Ancaman Radikalisme Islam terhadap Kemajemukan Negara Kesatuan Republik Indonesia

Diperbarui: 24 Juni 2015   17:03

Kompasiana adalah platform blog. Konten ini menjadi tanggung jawab bloger dan tidak mewakili pandangan redaksi Kompas.
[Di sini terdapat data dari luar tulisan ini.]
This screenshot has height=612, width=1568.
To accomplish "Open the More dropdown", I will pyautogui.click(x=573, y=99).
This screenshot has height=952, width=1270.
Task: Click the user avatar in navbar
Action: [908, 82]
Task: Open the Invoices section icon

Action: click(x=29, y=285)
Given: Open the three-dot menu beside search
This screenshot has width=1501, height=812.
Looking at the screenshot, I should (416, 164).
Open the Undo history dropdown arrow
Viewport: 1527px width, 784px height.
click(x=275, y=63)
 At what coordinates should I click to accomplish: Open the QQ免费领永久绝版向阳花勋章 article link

Politik. Sumber ilustrasi: FREEPIK/Freepik

Pendahuluan

Keberagaman Indonesia baik dari sisi etnisitas, agama kultur masyarakat, selama ini menjadi sebuah identitas dan karakter dari masyarakat Indonesia. Sejak dahlu Indonesia telah menjadi pertemuan perdagangan antar benua. Sejak zaman Sriwijaya, Indonesia menjadi pusat pengajaran agama Budha yang terbesar. Selain pusat pendidikan agama Budha, Sriwijaya juga menjadi sebuah kerajaan maritim yang kuat dengan berkembangnya perdagangan dengan India maupun China. Sejak keruntuhan Sriwijaya, posisi sebagai kerajaan penguasa di Nusantara beralih kepada Majapahit. Majapahit merupakan sebuah kerajaan maritim dan agraris yang terletak di Jawa Timur. Masyarakat pelautnya telah melakukan perdangan dari ujung timur Indonesia hingga pesisir timur Afrika. Sebagai kerajaan besar, Majapahit menjadi salah satu pusat perdagangan terbesar di Asia sehingga tentu saja, Majapahit memiliki masyarakat yang majemuk baik dalam hal agama maupun etnis. Sejak berdirinya, para raja kerajanaan Majapahit dipercaya sebagai seorang titisan dari Budha, Siwa dan Wisnu. Kebiasaan ini telah ada sejak berdirinya kerajaan Singasari, dimana raja untuk menyatukan masyarakatnya yang beragam kepercayaan berinisiatif untuk memegang dua agama yang berbeda. hal ini bertujuan mengharmoniskan kehidupan masyarakatnya yang pada waktu itu terdiri dari para pemeluk Budha dan Hindu. Raja-raja Majaphit turut melakukan hal yang sama, dan hal ini, selain merupakan salah satu tujuan politik para raja untuk mempersatukan rakyatnya juga berguna untuk mengajarkan akan toleransi kehidupan beragama.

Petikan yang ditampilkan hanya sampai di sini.